Practice Management Alert

You Be the Billing Expert:

Kiss Your Payments Goodbye if You Ignore SNF Patient Status

Not knowing which services are covered for SNF patients will cost you time and money

Question: We often have to treat patients in skilled nursing facilities and end up sacrificing part of our fees after completing a service. How can I ensure that I-m following consolidated billing guidelines and that I-m going to get paid for my claims?

Answer:

A patient's skilled nursing facility (SNF) status determines how you should be billing for your physician's services, and if you-re not following consolidated billing rules you-ll continue to sacrifice part of your fees.

The problem: Billing is complicated for patients in SNF care, but not all nursing facilities are SNFs, says Carol Pohlig, BSN, RN, CPC, ASC, senior coding and education specialist at the University of Pennsylvania department of medicine in Philadelphia. An SNF may not even be an entire facility--some facilities have SNF beds and non-SNF beds.

-Even more difficult is what visits physicians can report for the SNF patients,- Pohlig adds.

First step: Call the facility to confirm that the patient is in SNF care. If he is not, you may bill your Part B carrier for all the services you provide. But if he is an SNF patient, you are about to enter the world of consolidated billing.

Because Medicare Part A typically covers SNF patients and consolidated billing rules apply, you can only report certain services to Medicare. Whether the physician visits the SNF or the SNF patient visits your office, if the patient is in a covered Part A stay, the SNF rules apply and the facility is liable for the payment.

Exceptions: Medicare has made things a little more complex by excluding physicians- services and the professional components of certain diagnostic services from the consolidated billing requirement. Medicare sees these as outside the SNF bundle, and says -they remain separately billable to Part B when furnished to an SNF resident by an outside supplier.-

Leave the Professional Portion to Medicare

CMS regulations state that for services with both a technical and a professional component, you should report only the professional component to Medicare, Pohlig says.

You should report the professional component to Medicare and then submit a claim to the SNF for the technical component. And for many of the medications your physician might administer, Medicare Part B will not reimburse you in the usual manner. Instead, you must submit a claim to, and seek payment from, the SNF itself.

Example: A urologist sees a patient with bladder cancer and administers a Bacille Calmette-Guerin (BCG) instillation. You-re unaware that the patient is an SNF resident, so you report 51720 (Bladder instillation of anticarcinogenic agent [including retention time]) for the drug instillation and J9031 (BCG live [intravesical], per instillation) for the drug itself to the patient's Medicare Part B carrier.

If the patient is an SNF resident, covered by Medicare Part A, the carrier will likely deny part of your claim. Medicare Part A will not reimburse your office for the drug, and your urologist will be out $113.57. For an SNF patient in this scenario, you should report the instillation (51720) to the Medicare Part B carrier, and the cost of the medication (J9031) to the SNF.

Note: Don't be surprised if the nursing facility requires a contract due to Medicare Part A requirements. To receive payment for the technical aspects of services your physician performs on SNF patients, you may need to have a set contract with the SNF.

Good news: There are some exclusions to these billing rules that have been outlined by CMS, Pohlig says. -Any services that appear on the exclusion list can be reported to Medicare Part B directly, even if it is has a technical component to it.-

Conquer Non-Payment With 4 Steps

Consolidated billing denies your billing office direct control over the quality of billing and reimbursement.

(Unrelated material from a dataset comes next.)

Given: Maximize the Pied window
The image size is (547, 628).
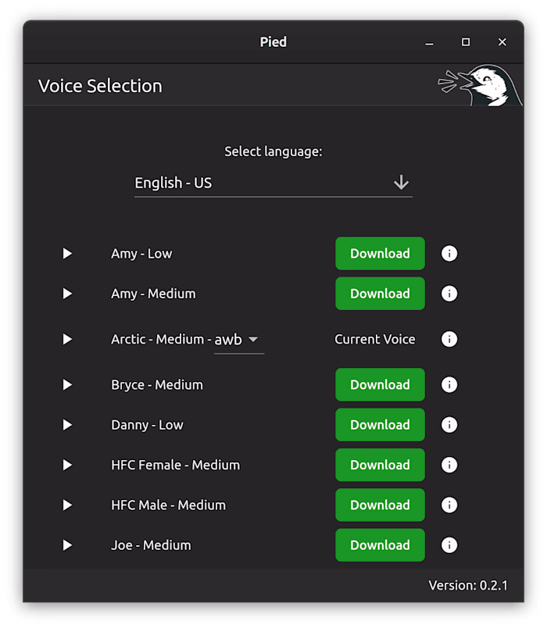Looking at the screenshot, I should [x=466, y=42].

Consequently, SNFs with less-than-optimal billing operations can come up short of money and try to deny you payment. It's not fair or legal for an SNF to tell providers they-ll only be paid when and if the SNF receives adequate payment.

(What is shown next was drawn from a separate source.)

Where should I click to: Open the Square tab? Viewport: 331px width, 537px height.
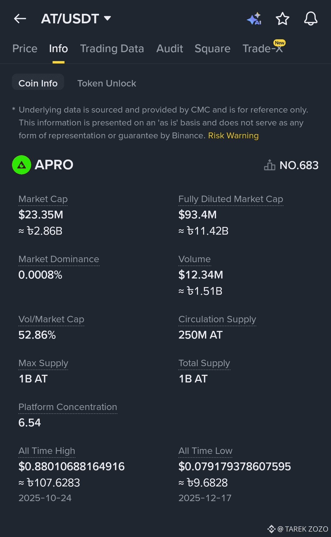point(212,48)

Follow these expert suggestions to make consolidated billing as painless as possible:

- Take a one-page contract with you on SNF visits. The contract should list your billing information and include a disclaimer stating that you expect payment for services rendered regardless of the SNF's reimbursement status with the Medicare carrier.

- Charge SNFs only for the reimbursement you could expect according to the Medicare Physician Fee Schedule. You can't tack on fees to account for driving time or gas costs related to SNF visits, even if you think you deserve pay for this.

- Try using a contract and talking first to resolve any persistent payment problems with an SNF. As a last resort, however, you can report your problems to the local or regional overseer of nursing homes and SNFs and request an investigation into their billing operations.

- Consult the CMS Web site or call your Medicare carrier to resolve questions about what services are included and excluded under consolidated billing. Medicare may even be able to send a trainer to your office to advise you on consolidated billing issues.